> HOW TO COMPLETE THIS TASK: Below are records to be repeated exactly. Leave their pictures behind.

> MATERIAL SHOWN:
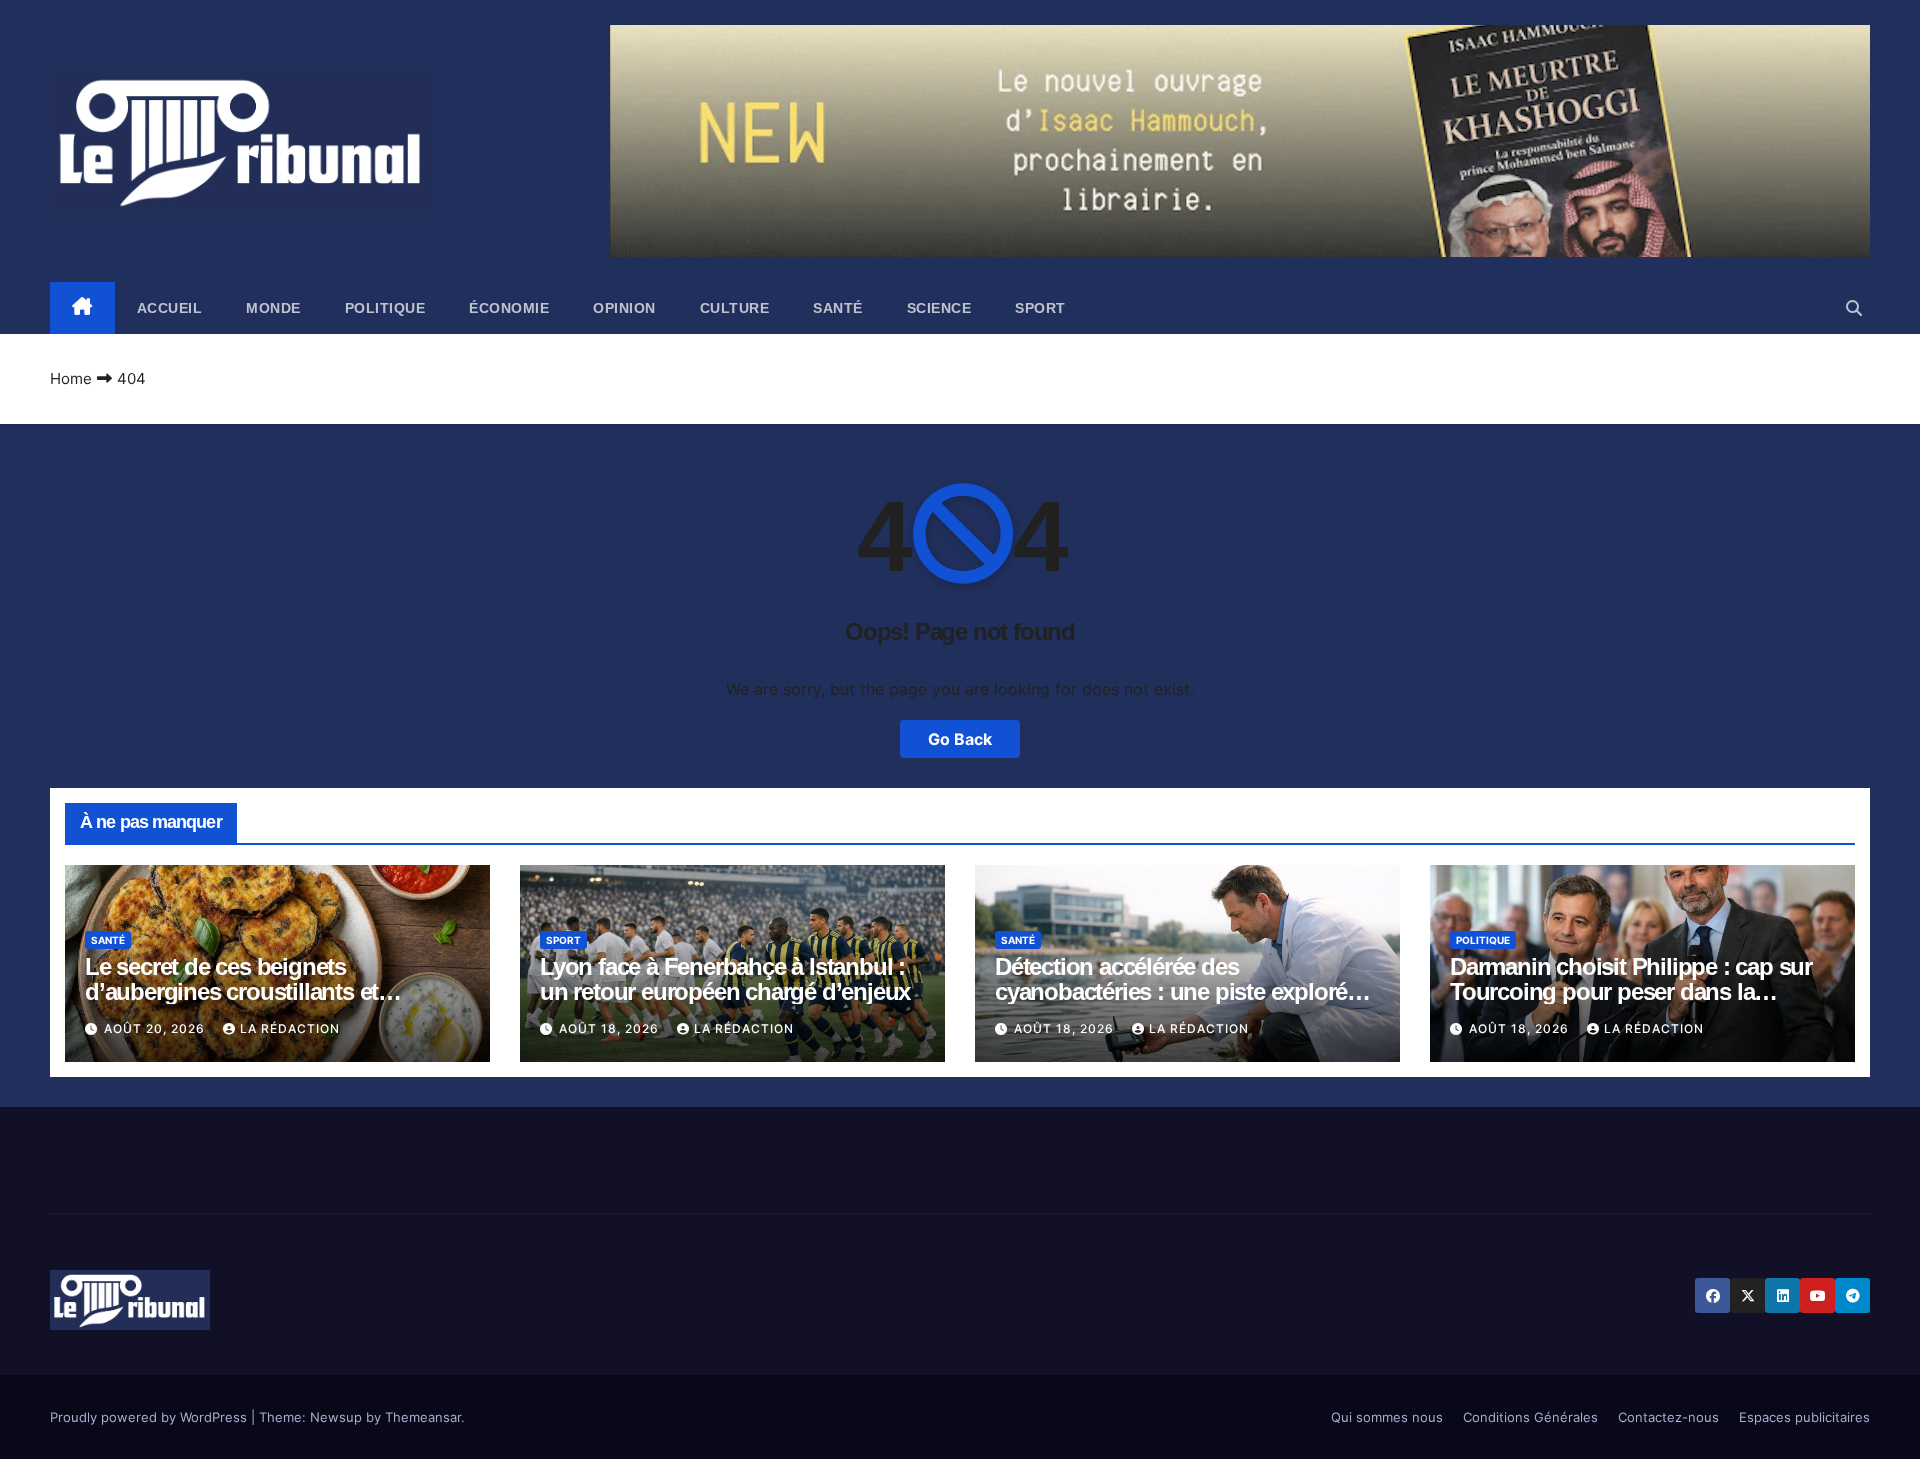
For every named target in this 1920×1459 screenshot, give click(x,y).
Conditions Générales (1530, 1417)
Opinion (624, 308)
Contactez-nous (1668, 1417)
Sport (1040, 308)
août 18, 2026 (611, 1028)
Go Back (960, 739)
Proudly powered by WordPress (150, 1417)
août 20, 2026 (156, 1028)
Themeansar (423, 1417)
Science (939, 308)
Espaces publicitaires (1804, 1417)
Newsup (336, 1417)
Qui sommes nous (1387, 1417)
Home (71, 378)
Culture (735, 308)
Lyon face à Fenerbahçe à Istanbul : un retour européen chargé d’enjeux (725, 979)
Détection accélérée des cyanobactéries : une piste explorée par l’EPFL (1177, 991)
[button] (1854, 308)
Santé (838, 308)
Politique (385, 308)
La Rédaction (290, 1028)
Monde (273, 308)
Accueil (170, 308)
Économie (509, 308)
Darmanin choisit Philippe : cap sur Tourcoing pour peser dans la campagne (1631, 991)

> YOUR RESPONSE:
For every named target in this 1920×1459 screenshot, give click(x,y).
Conditions Générales (1530, 1417)
Opinion (624, 308)
Contactez-nous (1668, 1417)
Sport (1040, 308)
août 18, 2026 (611, 1028)
Go Back (960, 739)
Proudly powered by WordPress (150, 1417)
août 20, 2026 (156, 1028)
Themeansar (423, 1417)
Science (939, 308)
Espaces publicitaires (1804, 1417)
Newsup (336, 1417)
Qui sommes nous (1387, 1417)
Home (71, 378)
Culture (735, 308)
Lyon face à Fenerbahçe à Istanbul : un retour européen chargé d’enjeux (725, 979)
Détection accélérée des cyanobactéries : une piste explorée par l’EPFL (1177, 991)
[button] (1854, 308)
Santé (838, 308)
Politique (385, 308)
La Rédaction (290, 1028)
Monde (273, 308)
Accueil (170, 308)
Économie (509, 308)
Darmanin choisit Philippe : cap sur Tourcoing pour peser dans la campagne (1631, 991)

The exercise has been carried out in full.